Assume a BST is defined as follows:

1.The left subtree of a node contains only nodes with keys less than or equal to the node's key.

2.The right subtree of a node contains only nodes with keys greater than or equal to the node's key.

3.Both the left and right subtrees must also be binary search trees.

For example:
Given BST [1,null,2,2],

   1
    \
     2
    /
   2

 

return [2].

Note: If a tree has more than one mode, you can return them in any order.

Example:

Input:  tree[]=[1,null,2,2]
Output: [2]

Approach

C++

#include <bits/stdc++.h>
using namespace std;

//struct for treenode
struct TreeNode
{
    int data;
    TreeNode *left;
    TreeNode *right;
    TreeNode(int data)
    {
        this->data = data;
        this->left = NULL;
        this->right = NULL;
    }
};
map<int, int> mp;
int max1 = INT_MIN;
void dfs(TreeNode *root)
{
    if (root == NULL)
        return;
    dfs(root->left);
    mp[root->data]++;
    max1 = max(max1, mp[root->data]);
    dfs(root->right);
}
vector<int> findMode(TreeNode *root)
{
    vector<int> res;
    mp.clear();
    dfs(root);
    for (auto it = mp.begin(); it != mp.end(); it++)
    {
        if (it->second == max1)
            res.push_back(it->first);
    }

    return res;
}

int main()
{
    TreeNode *root = new TreeNode(1);
    root->right = new TreeNode(2);
    root->right->left = new TreeNode(2);
    vector<int> modes = findMode(root);

    cout << "[";

    for (int i = 0; i < modes.size(); i++)
    {
        cout << modes[i];
        if (i != modes.size() - 1)
            cout << ",";
    }
    cout << "]";

    return 0;
}

License Key Formatting

You are given a license key represented as a string S which consists of only alphanumeric characters and dashes. The string is separated into N+1 groups by N dashes.
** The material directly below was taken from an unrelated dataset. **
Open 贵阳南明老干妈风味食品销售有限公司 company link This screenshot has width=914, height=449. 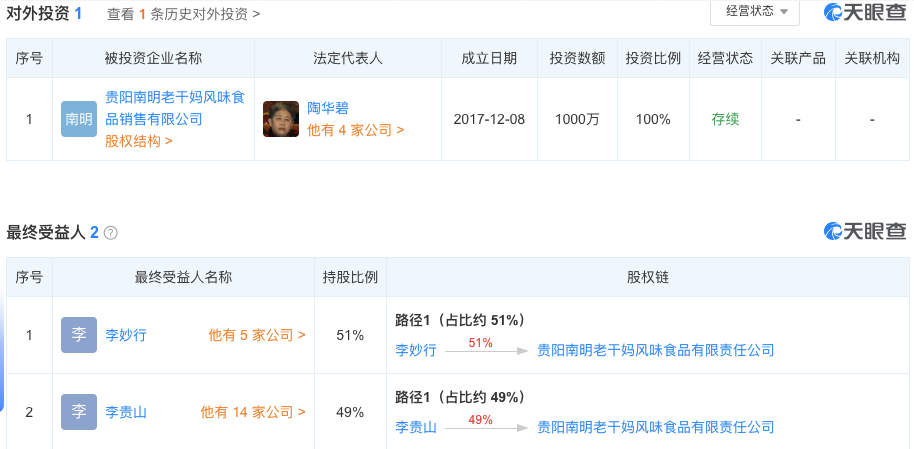click(x=174, y=108)
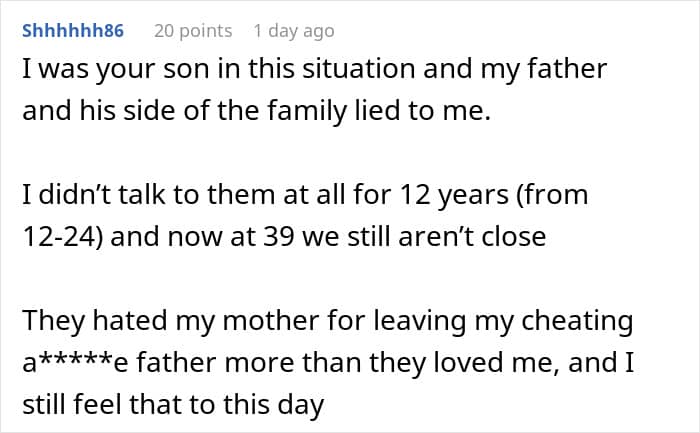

Given a number K, we would want to reformat the strings such that each group contains exactly K characters, except for the first group which could be shorter than K, but still must contain at least one character. Furthermore, there must be a dash inserted between two groups and all lowercase letters should be converted to uppercase.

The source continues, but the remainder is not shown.